Meilensteine


Legende
Ereignisse
Energiepolitik
Forschungsprogramm
  • Der Ölpreisschock im Herbst 1973 war geprägt von einem starken Anstieg des Ölpreis, nachdem die OPEC-Staaten ihre Fördermengen um rund 5 Prozent gesenkt hatten als Redaktion der Unterstützung Israels durch westliche Staaten im Zuge des Jom-Kippur-Kriegs. Die Bundesrepublik hat darauf mit dem Energiesicherungsgesetz reagiert. Es hat unter anderem die autofreien Sonntage sowie Geschwindigkeitsbegrenzungen umfasst, um den Öl- und Benzinverbrauch zu senken.

  • 1974 gründen 16 Staaten, unter ihnen die Bundesrepublik Deutschland, die Internationale Energieagentur (IEA) mit Sitz in Paris. Ziel ist es gemeinsame Strategien als Antwort auf den Ölpreisschock zu finden.

  • Das Rahmenprogramm Energieforschung hatte zum Ziel die Importabhängigkeit Deutschlands im Energiebereich zu senken, Energieverluste zu vermindern und ein vielfältiges Energieangebot zu sichern. Das jährliche Budget des Programms hat rund 160 Millionen Deutsche Mark betragen. Der Fokus lag auf der Kohleforschung und der Substitution von Erdöl und Erdgas.

  • Energieeinsparung wird zu einem wichtigen Thema im Gebäudebereich. Mit der "Verordnung über energiesparenden Wärmeschutz bei Gebäuden (Wärmeschutzverordnung/WärmeschutzV)" verabschiedet Deutschland auf Basis des Energieeinsparungsgesetzes vom Juli 1976 eine erste Verordnung zu energiesparendem Wärmeschutz von Gebäuden.

  • 1977 verabschiedet die Bundesregierung das 1. Energieforschungsprogramm. Dieses fördert erstmals auch nichtnukleare Energietechnologien.

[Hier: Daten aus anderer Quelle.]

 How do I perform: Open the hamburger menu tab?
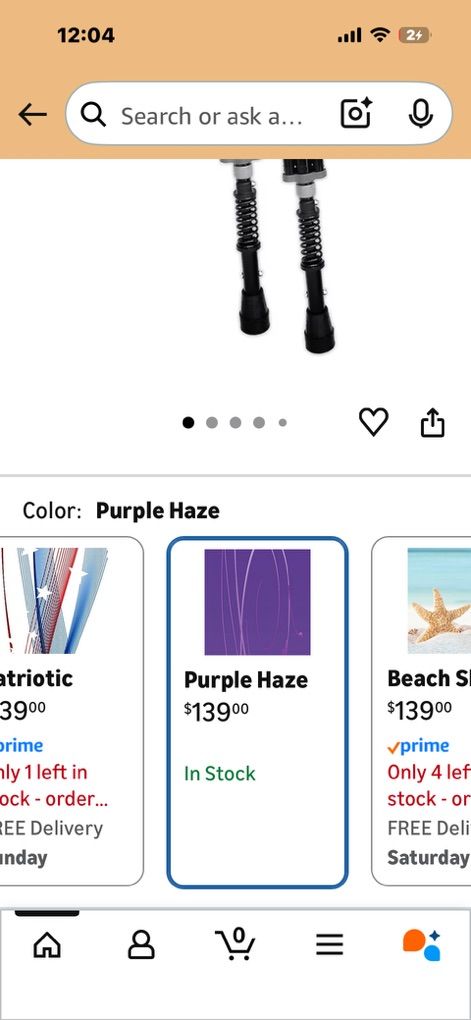click(x=329, y=945)
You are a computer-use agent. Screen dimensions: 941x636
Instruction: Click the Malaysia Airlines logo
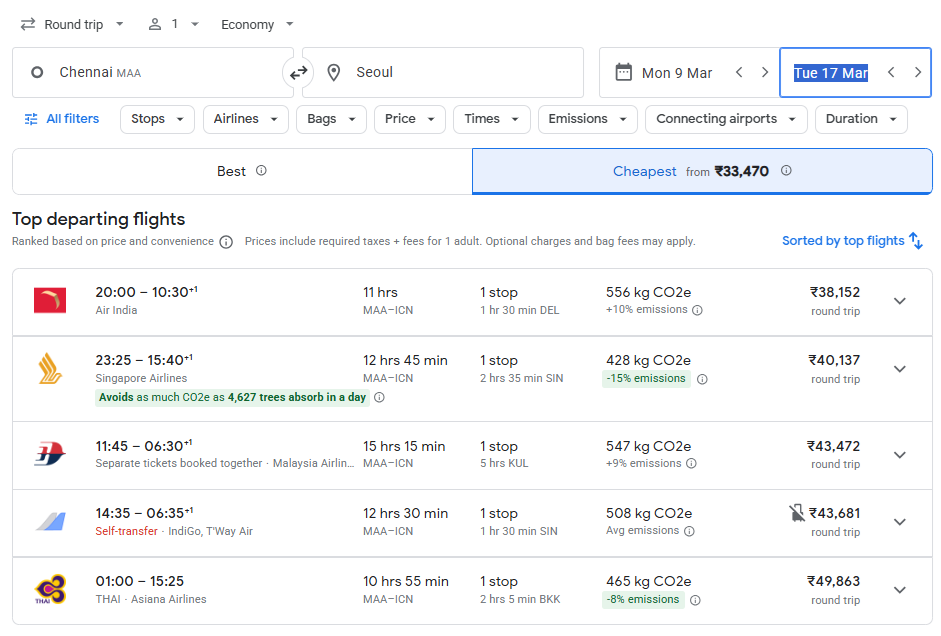[48, 454]
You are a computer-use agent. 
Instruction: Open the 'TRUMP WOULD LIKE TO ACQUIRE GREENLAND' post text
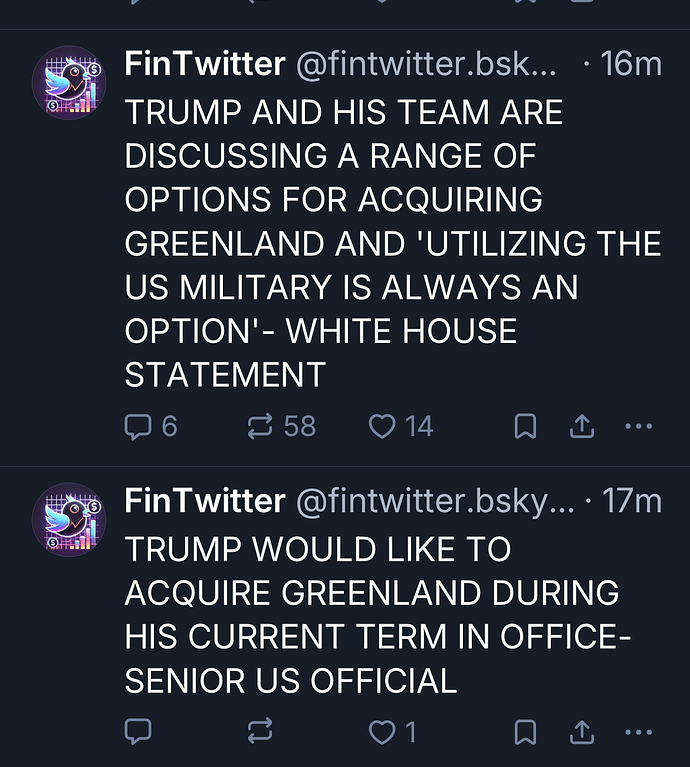tap(370, 615)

Die Ziele der Maßnahmen umfassen die Sicherung der Energieversorgung, eine verbesserte Wirtschaftlichkeit und Umweltschutz sowie der Schutz der Bevölkerung vor Gefahren der Energieumwandlung und –anwendung. Zudem stand die Steigerung der technologischen Leistungsfähigkeit im Fokus. In dem Programm findet sich zudem die erste Erwähnung, dass CO2 möglicherweise schädlich für das Klima ist.

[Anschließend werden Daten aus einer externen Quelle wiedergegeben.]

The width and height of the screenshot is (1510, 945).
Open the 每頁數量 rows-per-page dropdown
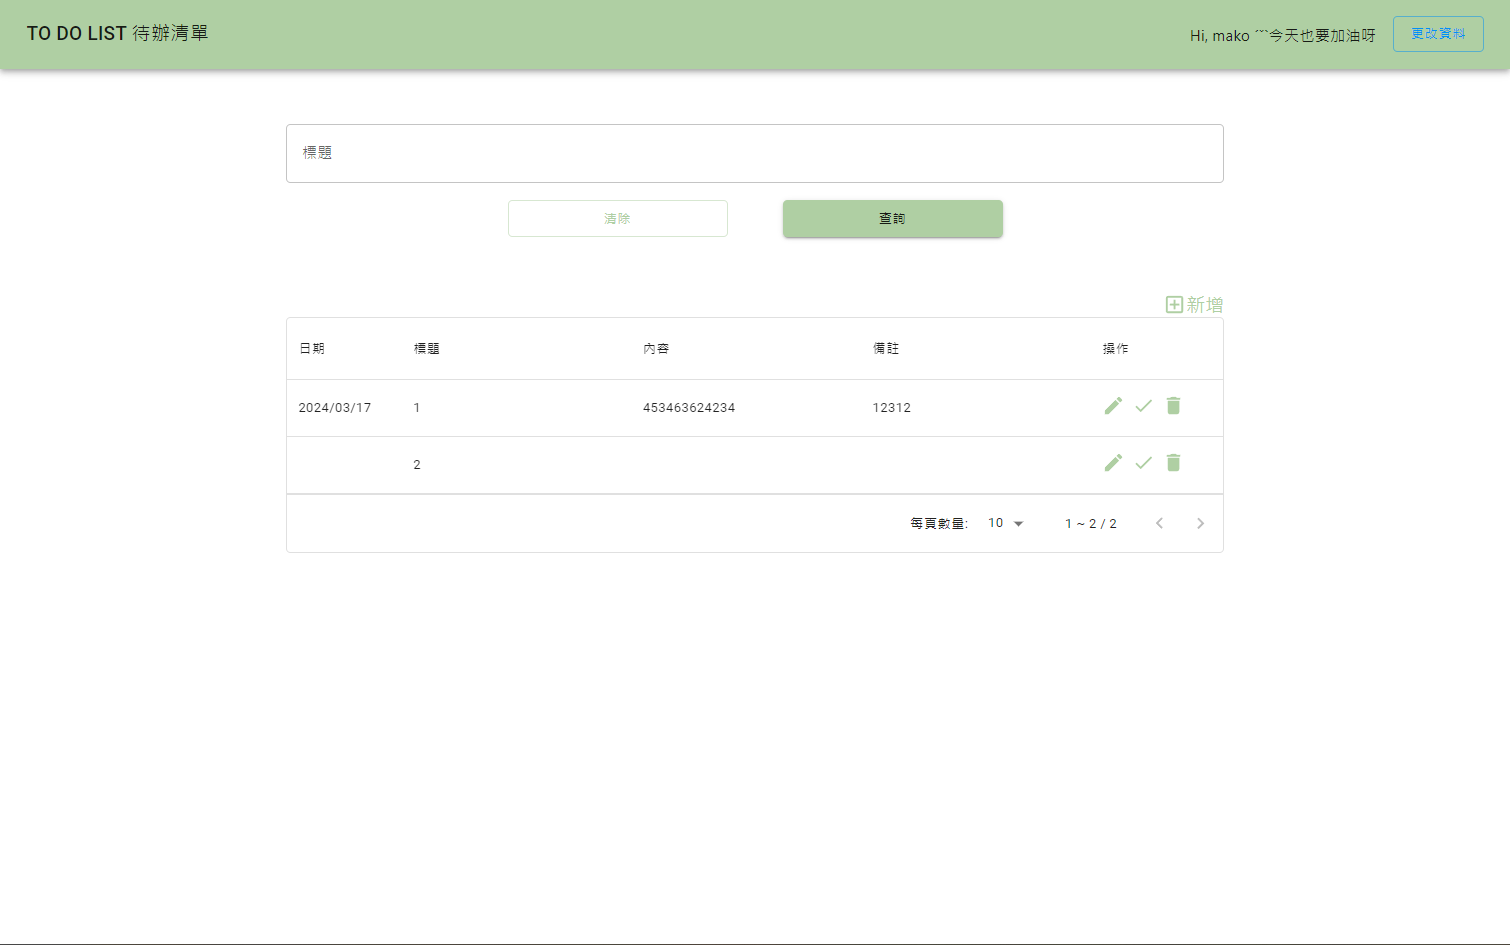[1005, 523]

  • Die Verringerung des Energieverbrauchs von Ein- und Mehrfamilienhäusern durch den Einsatz von Solarenergie und Rationelle Energieverwendung - Das erste energieautarke Solarhaus ist 1992 in Freiburg in Betrieb gegangen und war damals eine Sensation. Über vier Jahre hat eine Familie zu Testzwecken im Gebäude mit Photovoltaikanlage und Sonnenkollektoren auf dem Dach und ohne externe Energiezufuhr gewohnt. Die Wände aus Kalksandstein waren bestens isoliert, und eine transparente Wärmedämmung ließ die Wärme des Sonnenlichts im Winter auf die Außenwände einwirken. Im Sommer konnte diese natürliche Heizung durch ein innenliegendes Rohr abgeschaltet werden. Rund 120 Sensoren maßen, wie sich Temperatur und Feuchtigkeit in den Räumen veränderten. Im energieautarken Solarhaus Freiburg sind damals alle bis zu diesem Zeitpunkt bekannten Techniken zusammengeführt worden. Das Wohnhaus-Projekt vom Fraunhofer-Institut für Solare Energiesysteme (ISE) in Freiburg hat gezeigt, dass die eigenständige Energieversorgung möglich ist.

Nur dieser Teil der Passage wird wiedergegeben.